Jerry - GM is doing that now, every cell in the pack has a PCB associated with it.

GM has sent volt owners two letters on the matter (Fedex and on expensive paper too). The first, a couple months ago, offers to buy back the car, or let you have a free loaner (like a Cadillac) till they fix it. The other one, I got yesterday, which details the "fix" if you want it. It's kind of silly - they add some metal in the hump that connects to two side-impact bars under the front seats so it can't be crushed there. Looking at the geometry, sure, but the thing is - and where it is - any crushing would have gone through the driver first...in other words, no point from where I sit. And coming up with this "fix" means now the astroturfers have something to work with, so they're cranking it up even harder.

Volt owners rejected the buyback and the loaner at roughly 100% rates. Many are talking about rejecting the "Fix" as it involves dropping the battery packs, and hardly anyone thinks their dealer is as good a mechanic as the factory - it ain't broke, so don't fix it. There is a Volt forums site out there, not GM affiliated, where we all hang out - and to be honest, it makes the Apple fanbois look like carefully considered and rational people - this car really inspires extreme reactions. I know I'm loving mine. It sure is cool to drive this thing around, silent, on power from my solar array (even in winter), and demo it for people.
Here's the volt site. Like here, they have a "whats new" button you can see the discussion on all this. http://gm-volt.com/forum/index.php Turns out a good number of owners are also solar system owners FWIW.
Some GM engineers hang out there, but it's not a GM site.
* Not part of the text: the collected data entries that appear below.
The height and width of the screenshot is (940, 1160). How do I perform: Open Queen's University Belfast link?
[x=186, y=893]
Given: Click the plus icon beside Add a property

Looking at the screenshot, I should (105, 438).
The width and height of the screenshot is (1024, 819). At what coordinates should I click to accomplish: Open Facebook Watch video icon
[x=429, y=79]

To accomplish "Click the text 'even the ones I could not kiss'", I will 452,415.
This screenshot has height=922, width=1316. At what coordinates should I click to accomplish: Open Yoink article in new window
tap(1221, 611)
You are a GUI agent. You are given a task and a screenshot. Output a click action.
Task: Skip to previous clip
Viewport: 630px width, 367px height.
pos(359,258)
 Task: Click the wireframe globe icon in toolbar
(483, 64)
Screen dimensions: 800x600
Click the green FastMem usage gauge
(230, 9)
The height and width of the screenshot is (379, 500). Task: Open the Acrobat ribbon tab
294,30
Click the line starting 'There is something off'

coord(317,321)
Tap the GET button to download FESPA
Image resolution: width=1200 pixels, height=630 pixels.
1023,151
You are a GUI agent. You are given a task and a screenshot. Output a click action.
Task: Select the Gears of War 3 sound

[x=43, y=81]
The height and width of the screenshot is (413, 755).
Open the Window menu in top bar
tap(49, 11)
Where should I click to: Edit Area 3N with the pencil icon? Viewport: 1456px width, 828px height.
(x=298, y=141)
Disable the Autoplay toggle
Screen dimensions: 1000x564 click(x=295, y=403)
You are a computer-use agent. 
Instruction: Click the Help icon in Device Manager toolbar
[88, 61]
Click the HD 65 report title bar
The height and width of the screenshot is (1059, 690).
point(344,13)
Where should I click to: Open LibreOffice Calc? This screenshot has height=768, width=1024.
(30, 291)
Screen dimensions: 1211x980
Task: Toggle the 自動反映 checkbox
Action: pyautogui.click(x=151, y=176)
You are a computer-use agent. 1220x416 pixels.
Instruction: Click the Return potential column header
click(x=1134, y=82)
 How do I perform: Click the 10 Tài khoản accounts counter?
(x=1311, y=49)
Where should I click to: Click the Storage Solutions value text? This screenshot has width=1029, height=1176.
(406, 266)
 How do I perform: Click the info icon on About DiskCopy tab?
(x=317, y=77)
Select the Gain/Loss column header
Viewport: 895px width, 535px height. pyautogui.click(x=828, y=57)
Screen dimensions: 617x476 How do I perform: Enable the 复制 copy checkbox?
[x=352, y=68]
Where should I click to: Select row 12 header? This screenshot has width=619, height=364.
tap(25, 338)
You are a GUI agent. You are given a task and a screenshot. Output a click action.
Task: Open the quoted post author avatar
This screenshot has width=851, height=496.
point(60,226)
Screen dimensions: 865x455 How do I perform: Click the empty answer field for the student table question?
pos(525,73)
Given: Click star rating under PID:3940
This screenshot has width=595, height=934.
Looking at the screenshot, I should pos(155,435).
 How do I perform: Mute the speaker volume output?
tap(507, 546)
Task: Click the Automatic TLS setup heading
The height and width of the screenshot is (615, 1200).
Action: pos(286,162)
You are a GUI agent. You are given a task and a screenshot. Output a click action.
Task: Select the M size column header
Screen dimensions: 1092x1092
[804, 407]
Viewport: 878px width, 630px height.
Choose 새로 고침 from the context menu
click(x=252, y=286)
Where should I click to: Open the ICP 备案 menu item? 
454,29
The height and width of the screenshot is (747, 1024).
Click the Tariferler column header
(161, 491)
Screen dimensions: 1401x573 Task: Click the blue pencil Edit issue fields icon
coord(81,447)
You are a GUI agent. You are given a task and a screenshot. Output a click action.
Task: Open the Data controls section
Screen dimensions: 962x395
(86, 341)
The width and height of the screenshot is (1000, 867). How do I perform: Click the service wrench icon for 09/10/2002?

I don't know how it is overseas, but here there is STILL a huge "debate" over things like greenhouse effect and climate change with various denials that such a thing could exists, and even if it does, could man affect it. There is a huge amount of astroturfing going on about that one, so much you can recognize the personalities doing it after awhile, through their web handles (no liars use their real names? But they have distinct writing styles, gives them away).

Funny thing, when one of the "conservative" (eg right wing crazies who are actually very radical) news outfits publish that there's still "scientific controversy" about this, the scientists they trot out turn out to be mostly unpublished losers from some other field, who work for something like "the oil foundation" - eg paid shills off big-oils lunch-money. My stock trading endeavor has taught me to follow the money, always, and some on how to do that. What's funny - it's the same guys spreading all the trash on the Volt. In other words, big oil is paying them to tell lies under false identities, and they have plenty of money to do it with, obviously. It's especially rampant in the stock trading business, as there are some real serious vested interests (multi billionaires) who own wells and processing facilities for oil that aren't liquid - they can't easily get out - and they are running scared. A frightened extremely wealthy group is a serious opponent.
(I own part of a well in Kansas myself, and part of another in someplace else midwest, I get royalties - but that share is real hard to sell due to various regulations and tax issues).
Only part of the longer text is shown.